After the impressive start of this month, things have slowed down a little bit in North County. The ten-foot waves seen earlier this month have dropped down in size so drastically that the sets this week are only reaching two or three feet. There is always fun to be had on a surf board, but you might be the only one in the water this week. On top of the the swell height (or lack there of) a decent rain event passed through our area Sunday night making the conditions, in simple terms, inadvisable.

A view of Canon and Terramar in Carlsbad. Try a run from the Carlsbad power plant to campgrounds beach park, about two miles to the South. Peter Bright/ The Telescope
A view of Canon and Terramar in Carlsbad. Try a run from the Carlsbad power plant to campgrounds beach park, about two miles to the South. Peter Bright/ The Telescope

Where are these waves coming from? As the waves are not anything out of the ordinary this week, professionals have not attributed the swells to a certain storm, or anything else specifically. That means all the typical perpetrators are to blame; offshore winds and water currents, tide swings, and the rotation of the earth. The storm we saw Sunday came with easterly winds (called onshore winds) that will also cause the ocean swells to be mixed up in direction, like when somebody gets into a bathtub and causes the water to get pushed every which way.

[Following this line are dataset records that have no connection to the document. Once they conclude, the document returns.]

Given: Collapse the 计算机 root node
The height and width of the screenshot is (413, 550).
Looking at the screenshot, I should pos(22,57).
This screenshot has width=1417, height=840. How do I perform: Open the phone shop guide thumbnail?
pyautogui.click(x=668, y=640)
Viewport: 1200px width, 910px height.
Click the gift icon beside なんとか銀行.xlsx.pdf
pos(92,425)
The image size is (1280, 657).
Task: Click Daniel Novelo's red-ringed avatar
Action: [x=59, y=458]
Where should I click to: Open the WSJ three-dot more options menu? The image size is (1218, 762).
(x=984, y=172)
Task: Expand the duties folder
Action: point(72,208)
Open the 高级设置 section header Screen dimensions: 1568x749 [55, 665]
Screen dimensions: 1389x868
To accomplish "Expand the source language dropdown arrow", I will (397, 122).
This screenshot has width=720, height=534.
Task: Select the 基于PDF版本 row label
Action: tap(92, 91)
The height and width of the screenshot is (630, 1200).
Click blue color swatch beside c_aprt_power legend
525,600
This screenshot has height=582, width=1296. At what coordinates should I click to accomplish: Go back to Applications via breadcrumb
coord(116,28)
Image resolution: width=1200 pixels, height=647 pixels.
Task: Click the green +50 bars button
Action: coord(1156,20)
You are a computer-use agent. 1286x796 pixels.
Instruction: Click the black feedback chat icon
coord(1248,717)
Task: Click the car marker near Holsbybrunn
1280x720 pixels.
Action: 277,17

Suggestions: For these small and and mixed up swells, one should typically look for a board with some buoyancy; to keep from hurting the neck while paddling up and down choppy wind swells. A more buoyant board also aids the surfer in catching these waves, since the faces will not be as clean and more paddling speed will be needed to get on them. As a final suggestion, I would recommend waiting for the storm leftovers to pass and lace up the running shoes for a jog along the coast. Running is a great alternative: it not only keeps you in good shape, but one can also scout the coastline thoroughly on foot, and possibly stumble upon breaks that were never noticed before.

Tip: Surfing after a rain event can be hazardous to your health. Run-off along the coast can make the water nasty, which could make a surfer sick in any number of ways. Surfline.com advises surfers to give the ocean 72 hours of peace after a rain event before hitting the water again. Some local surfers ignore the warnings though, so it is ultimately up to you.